§ **Ausgewählter Auszug**
Die Bundesanstalt für Finanzdienstleistungsaufsicht (Bafin) hat 2024 in Sachen Regulierung und schlechtes Branchengewissen bekanntlich deutlich die Zügel angezogen. Das musste drei Tage vor Weihnachten auch das Insurtech Element erfahren. Die Aufseher verboten dem Berliner White-Label-Versicherer mit Bafin-Lizenz das Neugeschäft, nachdem die Hannover Rück die Zusammenarbeit beendet hatte.
Viele unbeantwortete Fragen im Fall Element Insurance
Die meisten Fragen blieben bisher unbeantwortet: Wie steht es um einen neuen Rückversicherer, sind Schadenersatzansprüche der Assekuradeure zu befürchten oder droht gar die Insolvenz? Branchenkenner und Medien sprechen bereits von einem Element-Aus am Markt, sofern es nicht gelingt, einen neuen Rückversicherer zu präsentieren. Neuigkeiten über den weiteren Kurs gibt es aus dem Hause Element seit der ersten Anfrage vor zwei Wochen indes keine.
Bekannt war bisher eine „sehr knappe Kapitalausstattung“ (Süddeutsche Zeitung) und weiter gestiegene Verluste im Geschäftsjahr 2023, auf die das Unternehmen im Frühjahr 2024 laut eines weiteren Medienberichts mit einer stärkeren strategischen Fokussierung auf das Produkt- und Risikomanagement reagierte.

§ **Datenauszug**

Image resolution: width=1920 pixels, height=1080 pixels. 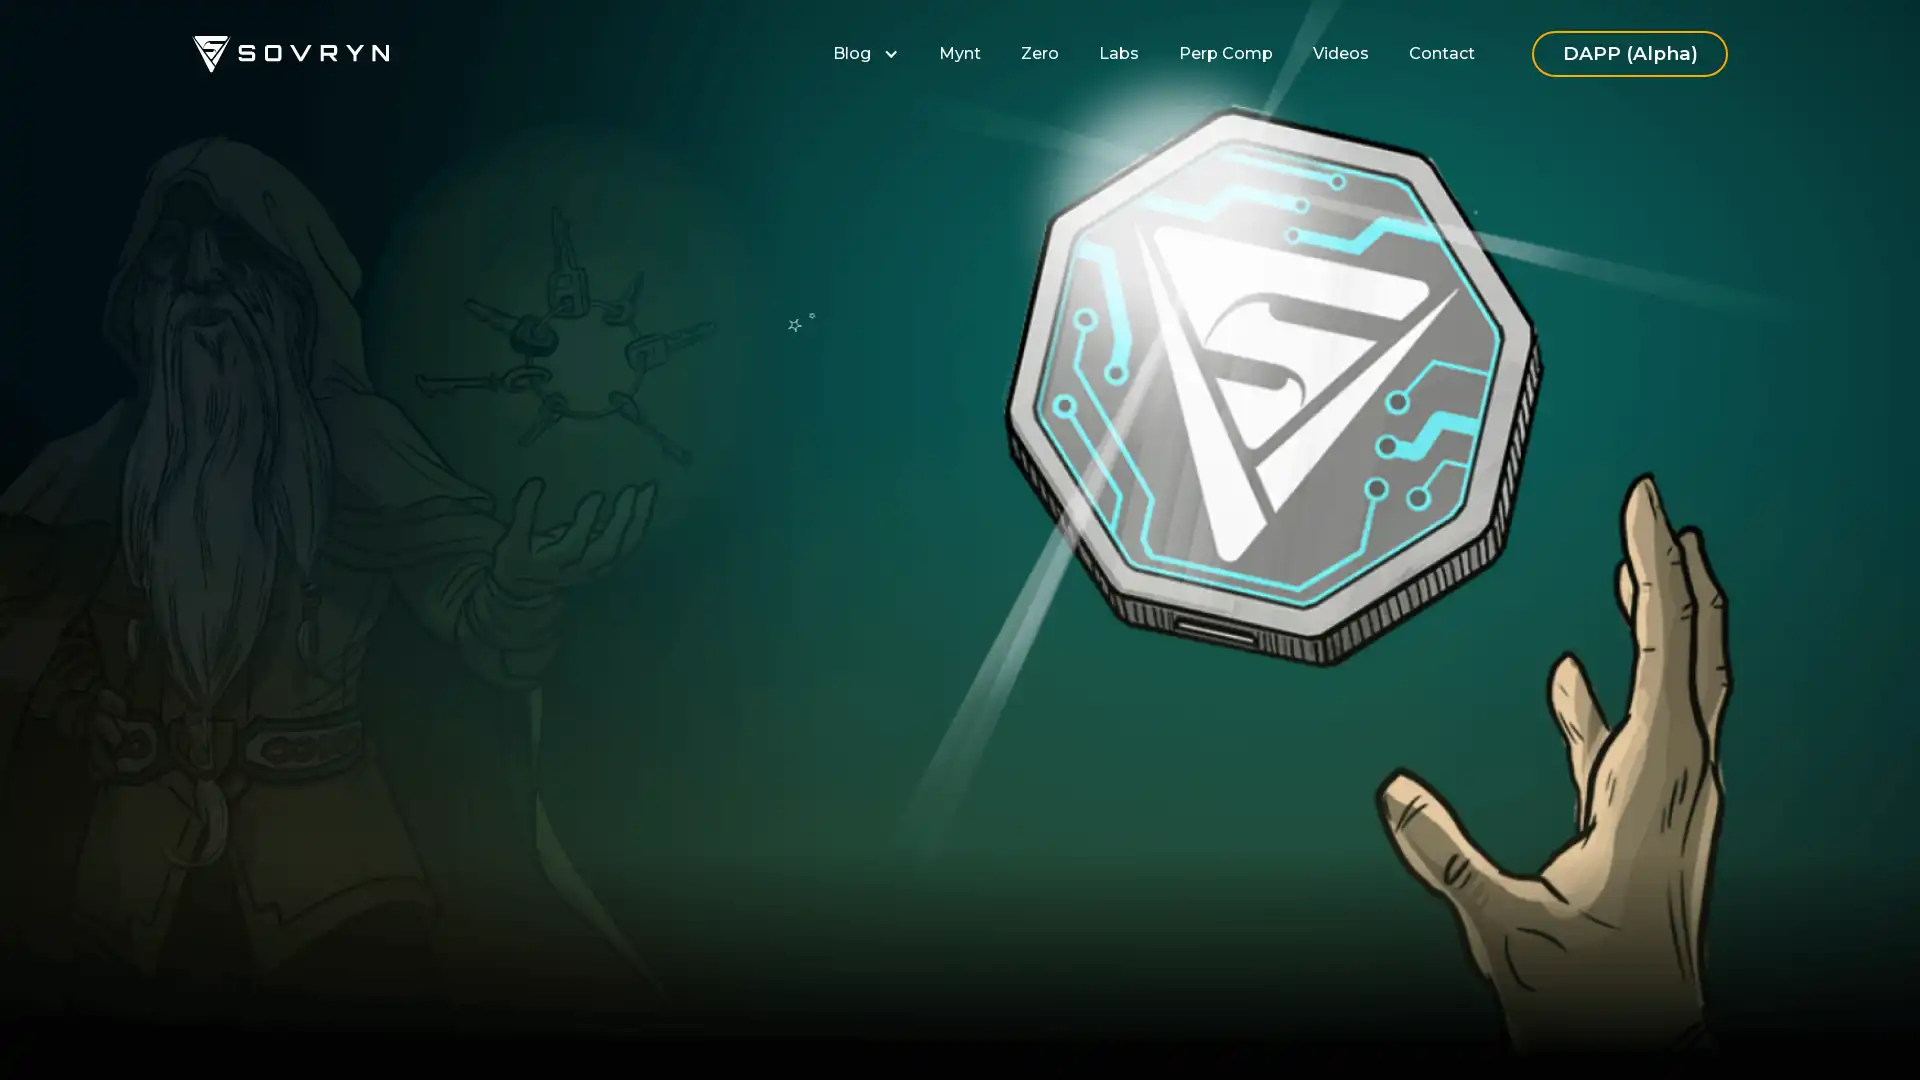 What do you see at coordinates (716, 669) in the screenshot?
I see `Sign me up!` at bounding box center [716, 669].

§ **Aufgabenstellung**
(1) Nenne alle Unternehmen, Behörden und Zeitungen, die im Auszug über Element Insurance namentlich vorkommen.
(2) Kopiere aus dem Auszug über Element Insurance wortgetreu die Passage von „Viele unbeantwortete Fragen“ bis „Wochen indes keine.“.

§ **Antworten**
(1) Bundesanstalt für Finanzdienstleistungsaufsicht (Bafin), Element (Element Insurance), Hannover Rück, Süddeutsche Zeitung

(2)
Viele unbeantwortete Fragen im Fall Element Insurance
Die meisten Fragen blieben bisher unbeantwortet: Wie steht es um einen neuen Rückversicherer, sind Schadenersatzansprüche der Assekuradeure zu befürchten oder droht gar die Insolvenz? Branchenkenner und Medien sprechen bereits von einem Element-Aus am Markt, sofern es nicht gelingt, einen neuen Rückversicherer zu präsentieren. Neuigkeiten über den weiteren Kurs gibt es aus dem Hause Element seit der ersten Anfrage vor zwei Wochen indes keine.